The space shuttle Discovery will dock with the International Space Station (ISS) tomorrow morning at 6:18am CDT. The astronauts are currently having a much-deserved sleep until 10:39pm CDT. The docking may or may not be televised live. Tune into NASA TV for more details.

Day 2

According to the official NASA Discovery Return To Flight website:
"The crew of Space Shuttle Discovery was awakened this morning at 12:39 a.m EDT to start its first full day in space. As the orbiter spends the day chasing the International Space Station, the crew will use Discovery’s robot arm to inspect the vehicle’s exterior.
Mission managers will review the information gathered yesterday and today to help determine the health of Discovery’s thermal protection system over the next four days before it is cleared for landing later in the flight.

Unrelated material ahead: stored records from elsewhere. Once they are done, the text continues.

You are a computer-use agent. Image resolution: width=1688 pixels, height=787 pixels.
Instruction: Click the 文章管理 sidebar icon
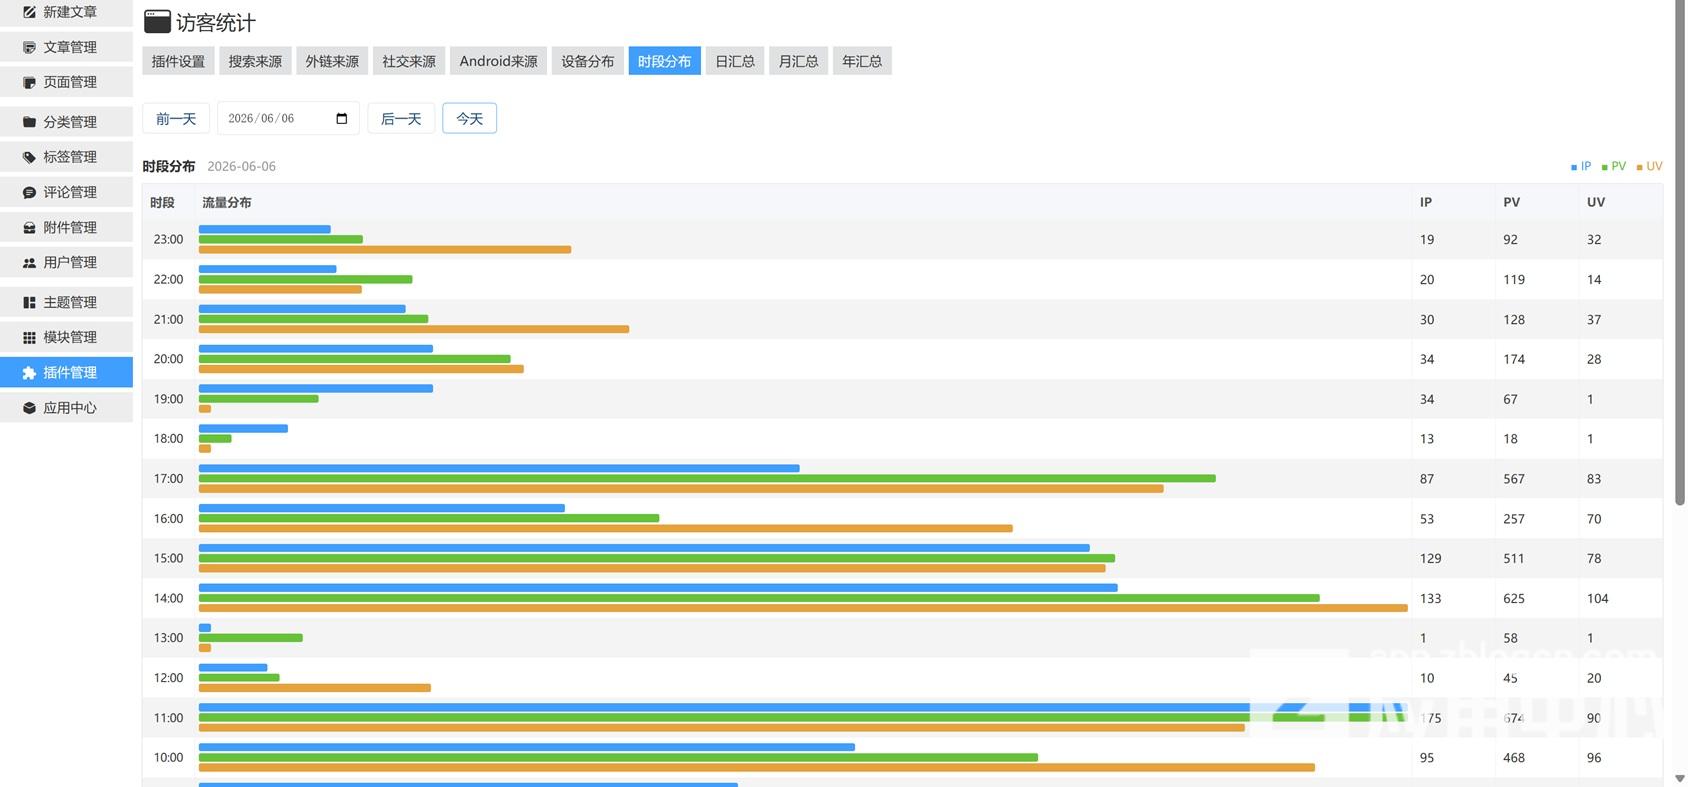pyautogui.click(x=29, y=47)
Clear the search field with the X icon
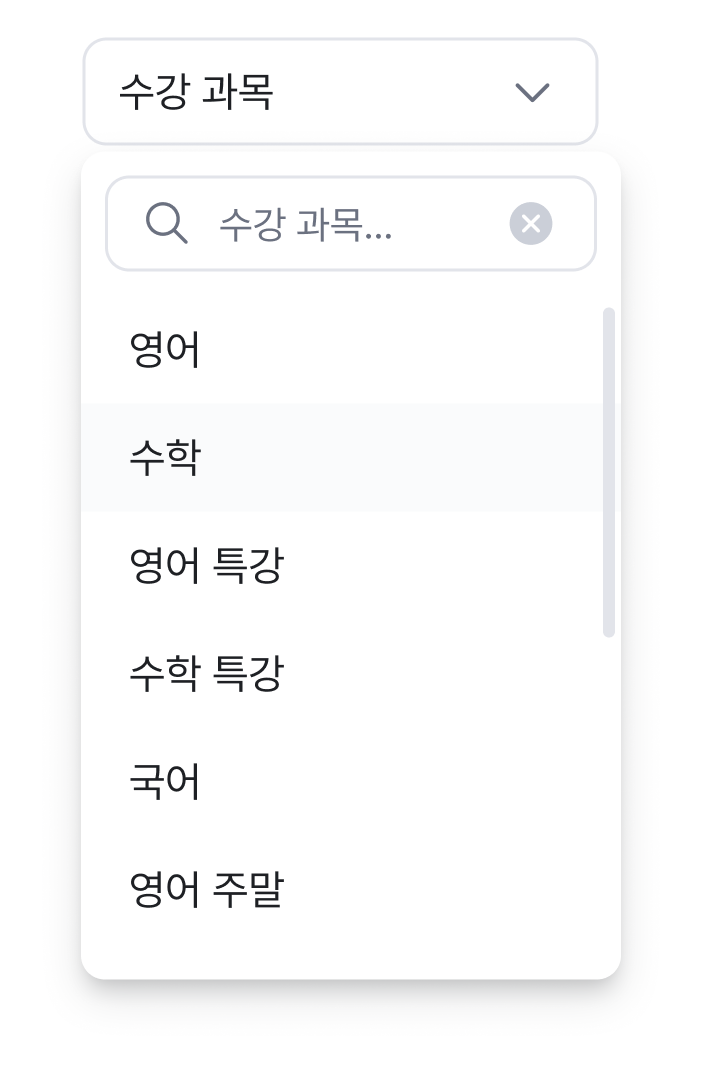The image size is (720, 1071). pyautogui.click(x=531, y=223)
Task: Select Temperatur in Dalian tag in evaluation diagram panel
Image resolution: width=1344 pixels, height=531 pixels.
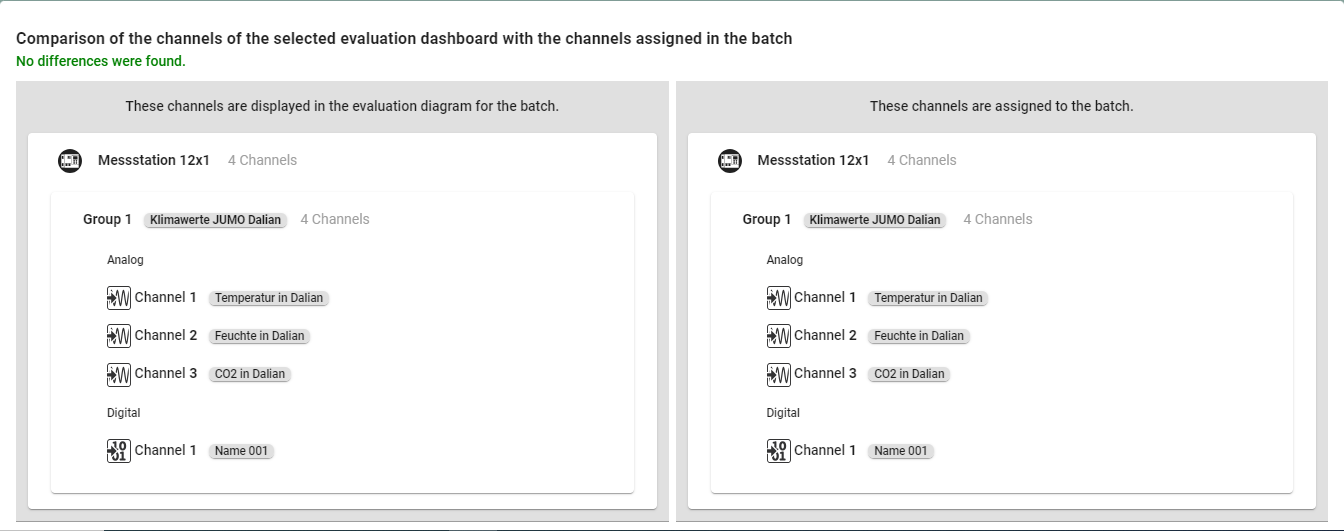Action: pos(269,298)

Discovery is slated to dock with the ISS at 7:18 a.m. EDT Thursday.
Before signing off at the end of Flight Day 1, Commander Eileen Collins radioed a thoughtful message."
According to CNN’s coverage:
"Day 2
• An orbiter boom conducts a thorough survey of the vessel’s wing and nose.
• Crew prepares tools for the shuttle’s rendezvous with the international space station.
• Spacesuits and tools checked ahead of planned spacewalks."